(PROBLEM TO WORK ON)
Output must consist only of the lines of the material below from the one with "Task: Open source link after 'more often'" through the one with "Viewport: 1925px width, 950px height.", each reproduced exactly; no pictures belong in it.

(RECORDS PROVIDED)
━━━━━━━━

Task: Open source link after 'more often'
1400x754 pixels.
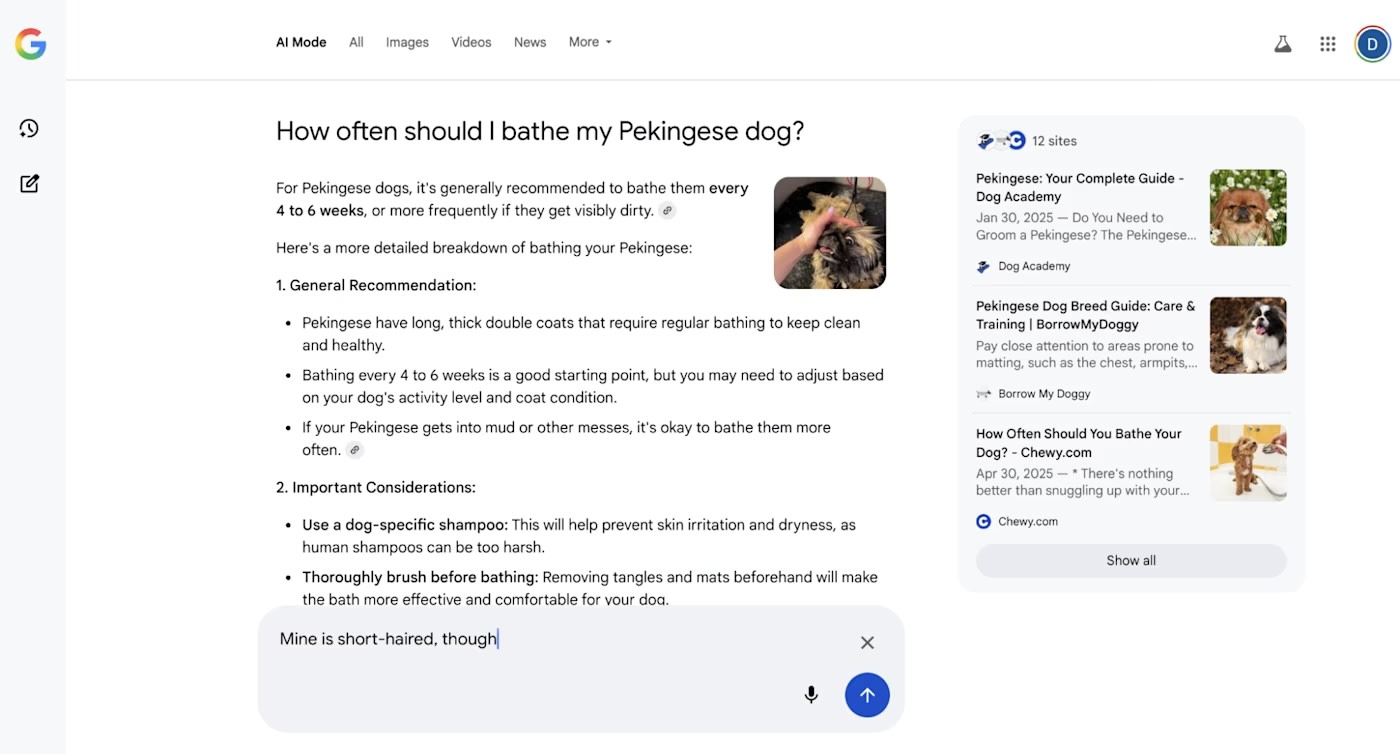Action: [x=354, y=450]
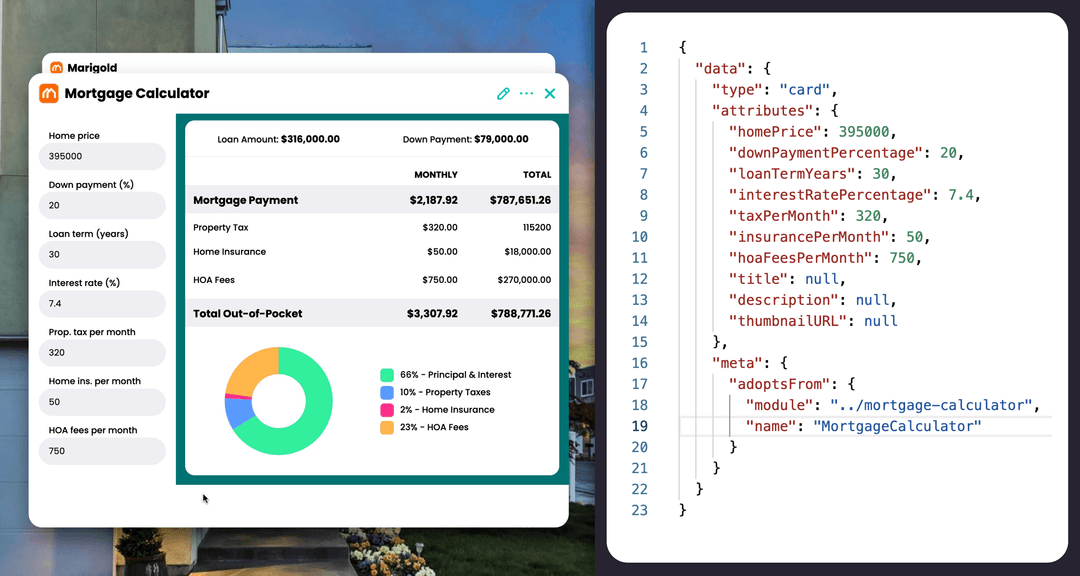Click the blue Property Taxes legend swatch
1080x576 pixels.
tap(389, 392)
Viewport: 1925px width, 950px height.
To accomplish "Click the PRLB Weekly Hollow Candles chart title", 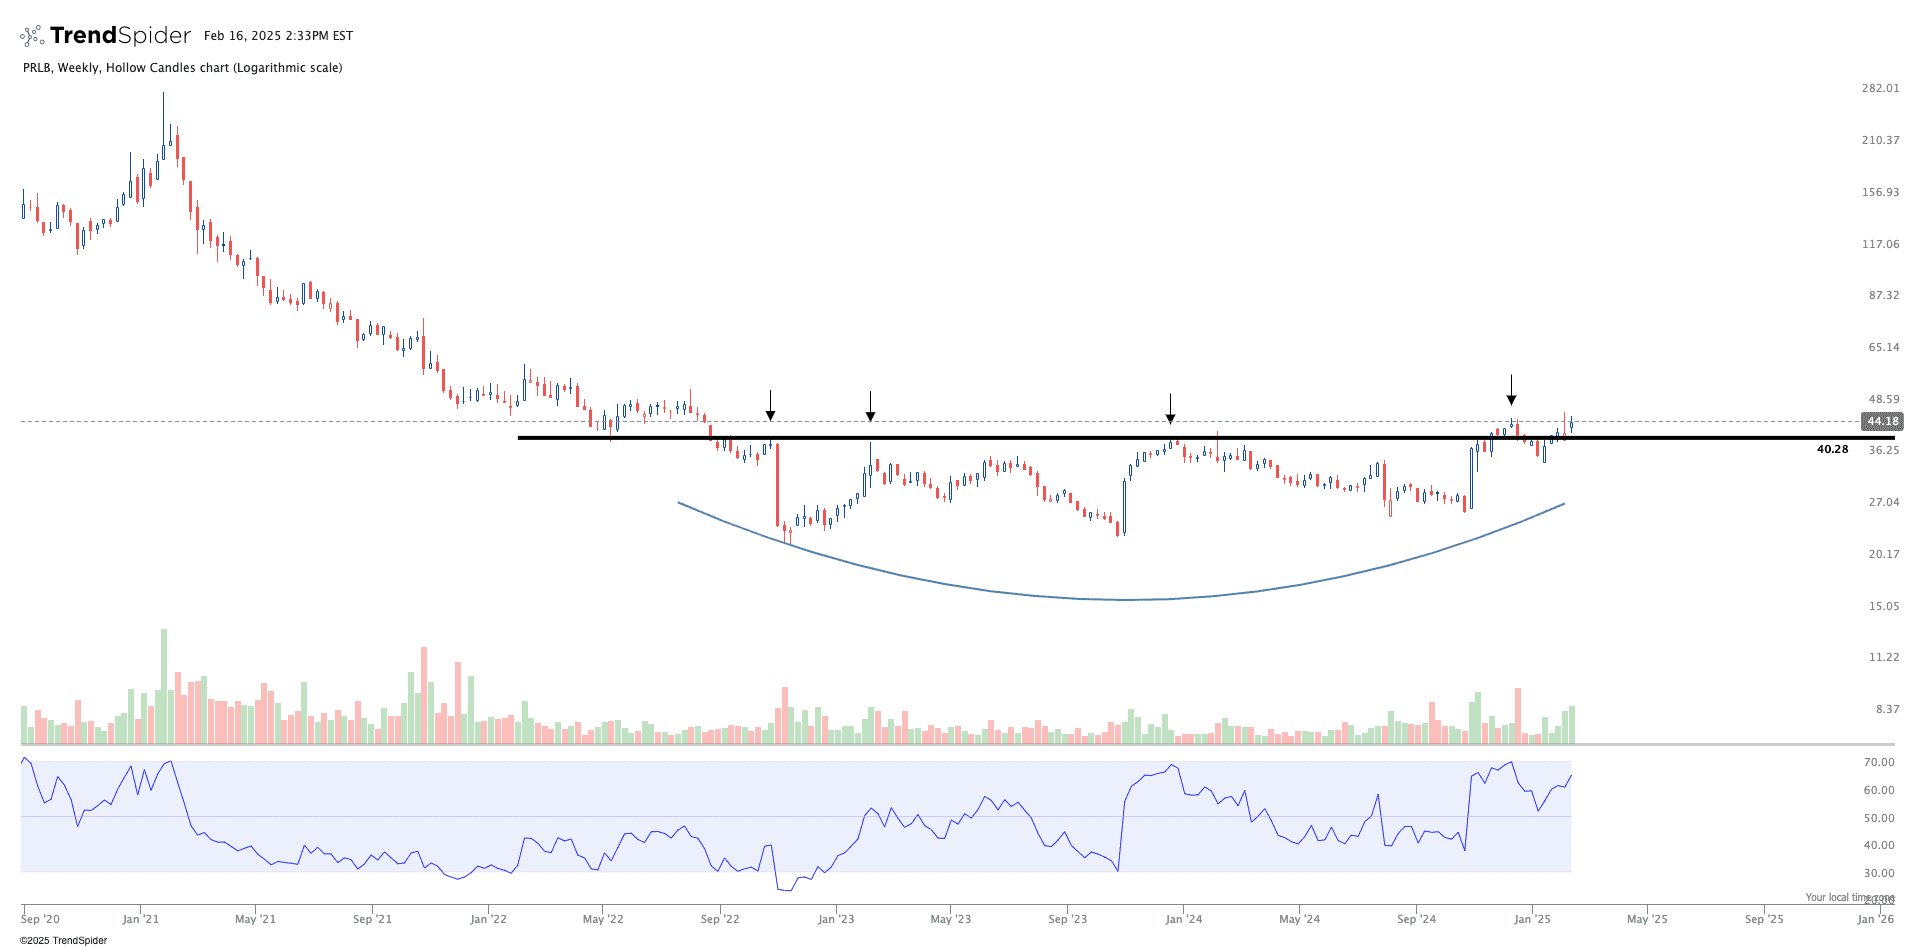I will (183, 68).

━━━━━━━━

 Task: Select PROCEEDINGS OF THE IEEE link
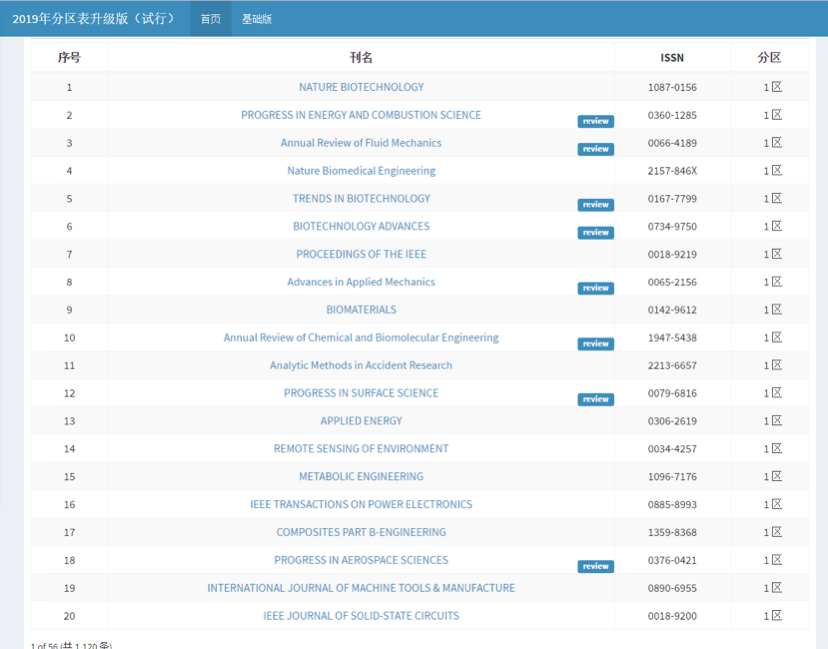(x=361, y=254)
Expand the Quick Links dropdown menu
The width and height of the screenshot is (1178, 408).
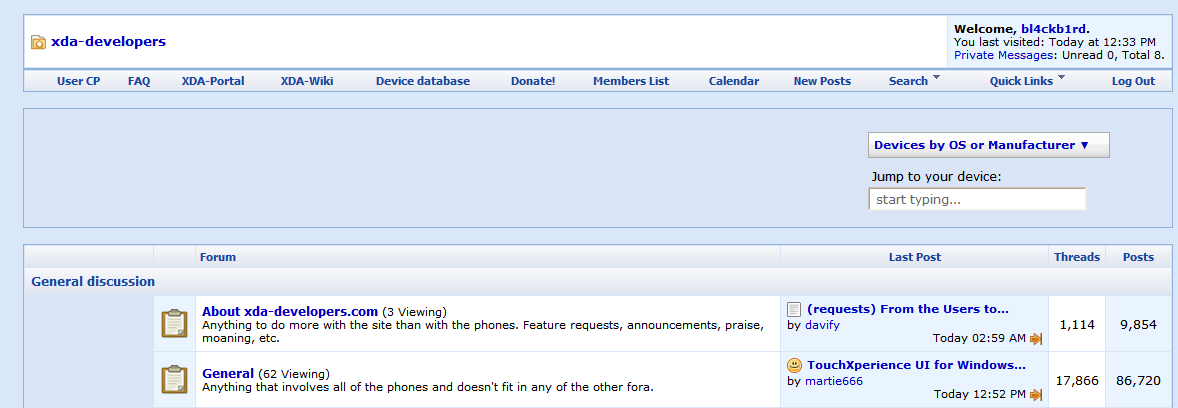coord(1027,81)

━━━━━━━━

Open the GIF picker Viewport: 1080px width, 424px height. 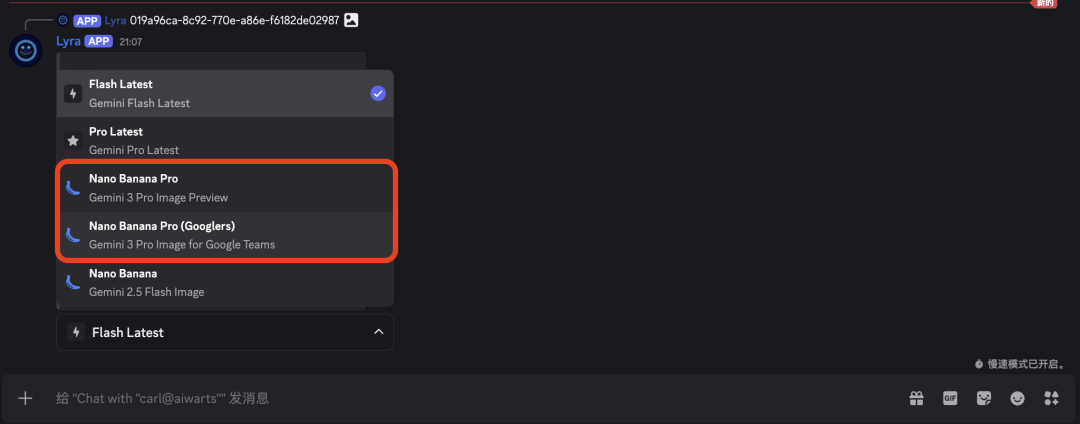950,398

━━━━━━━━

(SOLUTION)
Task: Open source link after 'more often'
1400x754 pixels.
Action: [x=354, y=450]
Click the blue Property Taxes legend swatch
1080x576 pixels.
tap(389, 392)
Viewport: 1925px width, 950px height.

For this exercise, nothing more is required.